RE: MS Math layout (was: ZWJ, ZWNJ and VS in Latin and other Greek-derived scripts)

From: Murray Sargent (murrays@exchange.microsoft.com)
Date: Tue Jan 30 2007 - 15:40:40 CST

  • Next message: Philippe Verdy: "Re: MS Math layout (was: ZWJ, ZWNJ and VS in Latin and other Greek-derived scripts)"

    You can get some of the background of the Office 2007 math facility in my blog (http://blogs.msdn.com/murrays). The linear format input language is defined in Unicode Technical Note #28 (http://www.unicode.org/notes/tn28/UTN28-PlainTextMath-v2.pdf). This technical note was produced using a beta version of Word 2007 and illustrates the beauty of the math layout.
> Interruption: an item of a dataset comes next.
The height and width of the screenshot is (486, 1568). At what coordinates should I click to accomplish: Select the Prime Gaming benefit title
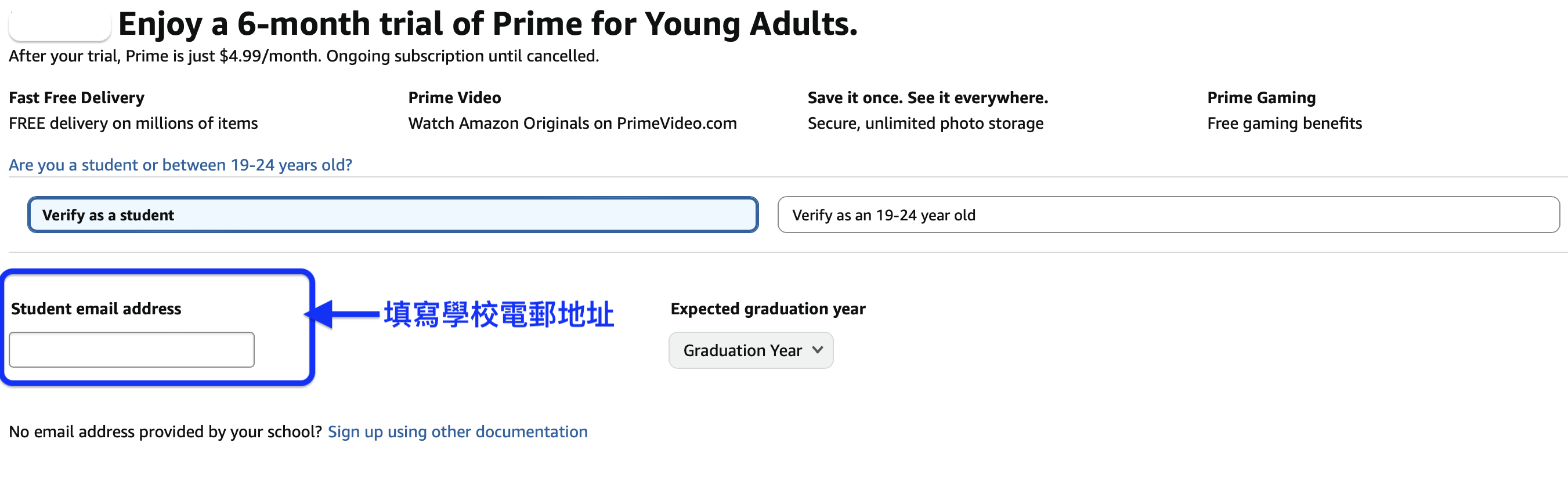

Our approach relies on Unicode's excellent support for mathematics and makes extensive use of the math alphabetics.

    Murray

    -----Original Message-----
    From: unicode-bounce@unicode.org [mailto:unicode-bounce@unicode.org] On Behalf Of John Hudson
    Sent: Tuesday, January 30, 2007 12:55 PM
    To: Ruszlan Gaszanov
    Cc: 'Philippe Verdy'; 'Asmus Freytag'; unicode@unicode.org
    Subject: MS Math layout (was: ZWJ, ZWNJ and VS in Latin and other Greek-derived scripts)

    Ruszlan Gaszanov wrote:

    > As for formula editors, I'm not sure about Open Office, but MS Word equation editor was written long before mathematical alphabets were encoded in Unicode. I'm not sure how it encodes the variables internally, but in any case, those variables are encoded as regular letters in PDF.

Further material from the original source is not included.